═════ Record excerpts ═════
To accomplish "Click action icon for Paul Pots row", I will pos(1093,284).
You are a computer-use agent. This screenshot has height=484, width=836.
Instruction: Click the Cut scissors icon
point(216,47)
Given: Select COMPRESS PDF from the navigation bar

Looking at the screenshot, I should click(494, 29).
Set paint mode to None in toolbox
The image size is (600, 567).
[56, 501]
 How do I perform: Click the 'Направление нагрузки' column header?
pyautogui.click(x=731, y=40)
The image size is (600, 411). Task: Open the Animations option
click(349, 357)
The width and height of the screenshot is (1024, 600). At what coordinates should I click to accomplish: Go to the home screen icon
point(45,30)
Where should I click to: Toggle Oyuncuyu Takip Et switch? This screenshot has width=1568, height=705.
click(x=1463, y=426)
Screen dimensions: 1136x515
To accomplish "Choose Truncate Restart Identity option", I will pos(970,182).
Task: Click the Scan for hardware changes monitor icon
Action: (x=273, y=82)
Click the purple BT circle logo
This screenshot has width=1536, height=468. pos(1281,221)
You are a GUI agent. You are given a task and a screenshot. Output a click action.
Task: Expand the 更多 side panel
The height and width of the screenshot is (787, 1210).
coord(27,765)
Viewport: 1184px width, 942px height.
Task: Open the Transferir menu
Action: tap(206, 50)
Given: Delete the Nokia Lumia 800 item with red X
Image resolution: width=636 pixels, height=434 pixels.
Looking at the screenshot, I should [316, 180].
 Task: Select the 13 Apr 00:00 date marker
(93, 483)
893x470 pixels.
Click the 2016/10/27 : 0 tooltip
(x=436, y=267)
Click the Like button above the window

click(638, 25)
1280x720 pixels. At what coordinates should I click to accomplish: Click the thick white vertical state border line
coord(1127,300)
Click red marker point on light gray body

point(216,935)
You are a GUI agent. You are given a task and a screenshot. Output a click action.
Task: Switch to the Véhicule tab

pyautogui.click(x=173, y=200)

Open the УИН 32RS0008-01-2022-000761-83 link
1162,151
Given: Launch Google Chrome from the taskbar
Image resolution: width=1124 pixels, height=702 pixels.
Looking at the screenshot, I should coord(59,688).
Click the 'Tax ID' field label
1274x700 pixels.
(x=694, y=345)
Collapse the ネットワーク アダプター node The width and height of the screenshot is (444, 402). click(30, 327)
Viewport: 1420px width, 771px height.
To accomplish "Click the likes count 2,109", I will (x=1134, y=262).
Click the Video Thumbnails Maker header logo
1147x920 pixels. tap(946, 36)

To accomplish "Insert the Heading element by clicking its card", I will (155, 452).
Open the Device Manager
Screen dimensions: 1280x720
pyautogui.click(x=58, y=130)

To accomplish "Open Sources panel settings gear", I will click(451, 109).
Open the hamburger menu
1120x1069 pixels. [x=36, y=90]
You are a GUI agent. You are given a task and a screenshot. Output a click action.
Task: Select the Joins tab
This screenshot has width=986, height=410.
═════
Exercise instructions: Word for word, return the entire listing above.

Exercise solution:
To accomplish "Click action icon for Paul Pots row", I will pos(1093,284).
You are a computer-use agent. This screenshot has height=484, width=836.
Instruction: Click the Cut scissors icon
point(216,47)
Given: Select COMPRESS PDF from the navigation bar

Looking at the screenshot, I should click(494, 29).
Set paint mode to None in toolbox
The image size is (600, 567).
[56, 501]
 How do I perform: Click the 'Направление нагрузки' column header?
pyautogui.click(x=731, y=40)
The image size is (600, 411). Task: Open the Animations option
click(349, 357)
The width and height of the screenshot is (1024, 600). At what coordinates should I click to accomplish: Go to the home screen icon
point(45,30)
Where should I click to: Toggle Oyuncuyu Takip Et switch? This screenshot has width=1568, height=705.
click(x=1463, y=426)
Screen dimensions: 1136x515
To accomplish "Choose Truncate Restart Identity option", I will pos(970,182).
Task: Click the Scan for hardware changes monitor icon
Action: (x=273, y=82)
Click the purple BT circle logo
This screenshot has width=1536, height=468. pos(1281,221)
You are a GUI agent. You are given a task and a screenshot. Output a click action.
Task: Expand the 更多 side panel
The height and width of the screenshot is (787, 1210).
coord(27,765)
Viewport: 1184px width, 942px height.
Task: Open the Transferir menu
Action: tap(206, 50)
Given: Delete the Nokia Lumia 800 item with red X
Image resolution: width=636 pixels, height=434 pixels.
Looking at the screenshot, I should [316, 180].
 Task: Select the 13 Apr 00:00 date marker
(93, 483)
893x470 pixels.
Click the 2016/10/27 : 0 tooltip
(x=436, y=267)
Click the Like button above the window

click(638, 25)
1280x720 pixels. At what coordinates should I click to accomplish: Click the thick white vertical state border line
coord(1127,300)
Click red marker point on light gray body

point(216,935)
You are a GUI agent. You are given a task and a screenshot. Output a click action.
Task: Switch to the Véhicule tab

pyautogui.click(x=173, y=200)

Open the УИН 32RS0008-01-2022-000761-83 link
1162,151
Given: Launch Google Chrome from the taskbar
Image resolution: width=1124 pixels, height=702 pixels.
Looking at the screenshot, I should coord(59,688).
Click the 'Tax ID' field label
1274x700 pixels.
(x=694, y=345)
Collapse the ネットワーク アダプター node The width and height of the screenshot is (444, 402). click(30, 327)
Viewport: 1420px width, 771px height.
To accomplish "Click the likes count 2,109", I will (x=1134, y=262).
Click the Video Thumbnails Maker header logo
1147x920 pixels. tap(946, 36)

To accomplish "Insert the Heading element by clicking its card", I will (155, 452).
Open the Device Manager
Screen dimensions: 1280x720
pyautogui.click(x=58, y=130)

To accomplish "Open Sources panel settings gear", I will click(451, 109).
Open the hamburger menu
1120x1069 pixels. [x=36, y=90]
You are a GUI agent. You are given a task and a screenshot. Output a click action.
Task: Select the Joins tab
This screenshot has width=986, height=410.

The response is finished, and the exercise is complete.